Is CAI using homeowners in your HOA-governed community to buy political influence?

To answer this provocative question, consider CAI’s “buck-a-door” fundraising campaign.

Here’s how it works: CAI member managers encourage their HOA board members to make an official resolution to donate $1 per residence in their communities to their local CAI Legislative Action Committee. The LAC then uses HOA money to lobby for legislation that, in the opinion of many informed constituents, goes against the interests of homeowners/housing consumers.

(Skeptical? See the CAI promo video here.)

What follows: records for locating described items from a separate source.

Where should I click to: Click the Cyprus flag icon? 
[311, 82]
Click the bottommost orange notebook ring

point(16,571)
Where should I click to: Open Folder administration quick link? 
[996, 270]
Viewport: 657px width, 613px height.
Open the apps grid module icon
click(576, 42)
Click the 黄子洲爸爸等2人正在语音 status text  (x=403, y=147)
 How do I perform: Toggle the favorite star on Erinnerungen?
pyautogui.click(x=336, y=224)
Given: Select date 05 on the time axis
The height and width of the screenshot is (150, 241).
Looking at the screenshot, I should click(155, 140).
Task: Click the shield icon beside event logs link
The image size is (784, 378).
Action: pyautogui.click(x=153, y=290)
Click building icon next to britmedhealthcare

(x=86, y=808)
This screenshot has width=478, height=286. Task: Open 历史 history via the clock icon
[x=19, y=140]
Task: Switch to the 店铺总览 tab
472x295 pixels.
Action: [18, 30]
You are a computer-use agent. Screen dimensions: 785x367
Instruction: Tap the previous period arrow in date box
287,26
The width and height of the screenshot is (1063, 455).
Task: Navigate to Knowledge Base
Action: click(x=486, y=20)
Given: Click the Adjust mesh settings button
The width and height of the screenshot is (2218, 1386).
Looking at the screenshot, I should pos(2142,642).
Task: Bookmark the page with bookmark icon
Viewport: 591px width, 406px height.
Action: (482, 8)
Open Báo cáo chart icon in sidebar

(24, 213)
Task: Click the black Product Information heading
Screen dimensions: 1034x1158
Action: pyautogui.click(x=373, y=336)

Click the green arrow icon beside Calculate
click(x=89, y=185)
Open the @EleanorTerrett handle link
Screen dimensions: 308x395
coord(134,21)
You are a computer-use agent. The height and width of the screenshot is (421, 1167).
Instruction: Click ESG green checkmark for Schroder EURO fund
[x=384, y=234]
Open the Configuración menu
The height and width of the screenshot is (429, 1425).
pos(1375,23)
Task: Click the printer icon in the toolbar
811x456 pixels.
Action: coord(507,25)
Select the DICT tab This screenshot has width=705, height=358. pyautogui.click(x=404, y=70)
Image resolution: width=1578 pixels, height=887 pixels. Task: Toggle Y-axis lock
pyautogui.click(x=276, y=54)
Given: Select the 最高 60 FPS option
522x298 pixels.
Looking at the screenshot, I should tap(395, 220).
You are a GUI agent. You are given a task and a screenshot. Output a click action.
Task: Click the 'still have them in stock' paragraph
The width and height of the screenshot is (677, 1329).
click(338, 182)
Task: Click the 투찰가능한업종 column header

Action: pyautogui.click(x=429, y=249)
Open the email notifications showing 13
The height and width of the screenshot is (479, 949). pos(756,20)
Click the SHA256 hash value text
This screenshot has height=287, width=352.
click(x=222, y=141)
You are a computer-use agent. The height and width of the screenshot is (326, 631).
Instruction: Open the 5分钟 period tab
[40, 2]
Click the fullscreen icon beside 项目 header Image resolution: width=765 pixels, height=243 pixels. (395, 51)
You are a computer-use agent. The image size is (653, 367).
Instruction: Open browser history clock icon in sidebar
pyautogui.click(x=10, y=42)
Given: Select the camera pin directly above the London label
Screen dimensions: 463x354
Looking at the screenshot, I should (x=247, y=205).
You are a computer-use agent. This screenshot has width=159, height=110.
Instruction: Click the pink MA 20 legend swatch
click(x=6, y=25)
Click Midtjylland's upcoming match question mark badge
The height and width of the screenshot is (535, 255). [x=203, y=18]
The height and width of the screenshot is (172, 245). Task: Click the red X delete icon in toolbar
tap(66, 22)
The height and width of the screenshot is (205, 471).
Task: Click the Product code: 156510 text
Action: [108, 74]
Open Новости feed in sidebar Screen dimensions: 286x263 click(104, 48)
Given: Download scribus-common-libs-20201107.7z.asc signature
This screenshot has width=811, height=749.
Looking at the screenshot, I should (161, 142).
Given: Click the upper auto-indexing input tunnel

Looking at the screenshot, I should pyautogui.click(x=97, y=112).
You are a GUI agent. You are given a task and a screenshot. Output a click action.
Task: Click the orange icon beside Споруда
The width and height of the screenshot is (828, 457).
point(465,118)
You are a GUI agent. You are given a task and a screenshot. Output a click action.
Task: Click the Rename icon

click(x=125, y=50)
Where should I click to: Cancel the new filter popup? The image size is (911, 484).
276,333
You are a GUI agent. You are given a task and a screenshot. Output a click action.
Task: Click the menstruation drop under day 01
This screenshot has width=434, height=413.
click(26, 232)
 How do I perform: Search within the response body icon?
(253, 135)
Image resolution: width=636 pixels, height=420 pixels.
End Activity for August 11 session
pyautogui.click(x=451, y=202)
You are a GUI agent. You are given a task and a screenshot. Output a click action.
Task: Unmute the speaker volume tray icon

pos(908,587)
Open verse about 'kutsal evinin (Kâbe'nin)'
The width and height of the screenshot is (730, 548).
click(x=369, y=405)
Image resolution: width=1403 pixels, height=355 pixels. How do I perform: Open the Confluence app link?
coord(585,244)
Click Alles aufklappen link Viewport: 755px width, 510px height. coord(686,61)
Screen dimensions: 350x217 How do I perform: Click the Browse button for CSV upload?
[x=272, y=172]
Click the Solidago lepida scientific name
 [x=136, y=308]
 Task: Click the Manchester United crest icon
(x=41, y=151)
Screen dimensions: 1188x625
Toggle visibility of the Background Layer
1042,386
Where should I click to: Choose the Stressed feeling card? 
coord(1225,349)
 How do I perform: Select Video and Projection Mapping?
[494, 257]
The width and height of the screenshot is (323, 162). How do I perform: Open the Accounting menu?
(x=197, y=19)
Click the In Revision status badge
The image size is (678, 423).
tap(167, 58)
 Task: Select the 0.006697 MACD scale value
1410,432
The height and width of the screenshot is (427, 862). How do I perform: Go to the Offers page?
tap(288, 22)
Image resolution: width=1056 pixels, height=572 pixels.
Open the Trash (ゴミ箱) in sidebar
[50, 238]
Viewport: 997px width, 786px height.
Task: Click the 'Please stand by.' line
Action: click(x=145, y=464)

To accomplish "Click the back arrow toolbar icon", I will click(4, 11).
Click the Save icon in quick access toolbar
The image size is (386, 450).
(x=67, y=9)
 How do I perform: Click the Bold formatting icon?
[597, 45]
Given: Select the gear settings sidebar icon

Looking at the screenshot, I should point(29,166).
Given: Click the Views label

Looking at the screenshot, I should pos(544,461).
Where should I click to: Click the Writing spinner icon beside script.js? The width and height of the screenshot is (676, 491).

I wonder how many homeowners know that their HOA is using a portion of their assessments and fees to pay for a CAI lobbyist to either:

a) promote HOA legislation that puts more power in the hands of board members, or

b) oppose or kill HOA bills that would hold board members and community association members accountable for mismanagement, conflicts of interest, corruption, or fraud and theft?


Should Legislators protect the management industry?

In my opinion, and many voters agree, it’s not the job of the Legislators to protect the backs of business and corporate interests, at the expense of all other constituents.

It’s encouraging to see some small steps toward progress from Arizona Senators, particularly the two who were courageous enough to vote “no” on SB 1531, despite promises to amend the bill in the Committee of the Whole.

There’s no doubt in my mind that personalized and informative emails and phone calls from homeowners got the attention of their state Senators.

But homeowners across the U.S. must understand that a multinational group such as CAI, with all of its state-level LACs, by and large, continues to own the HOA Legislative process.

The only way to change that dynamic is increased involvement of well-informed homeowners and residents of HOA-governed communities.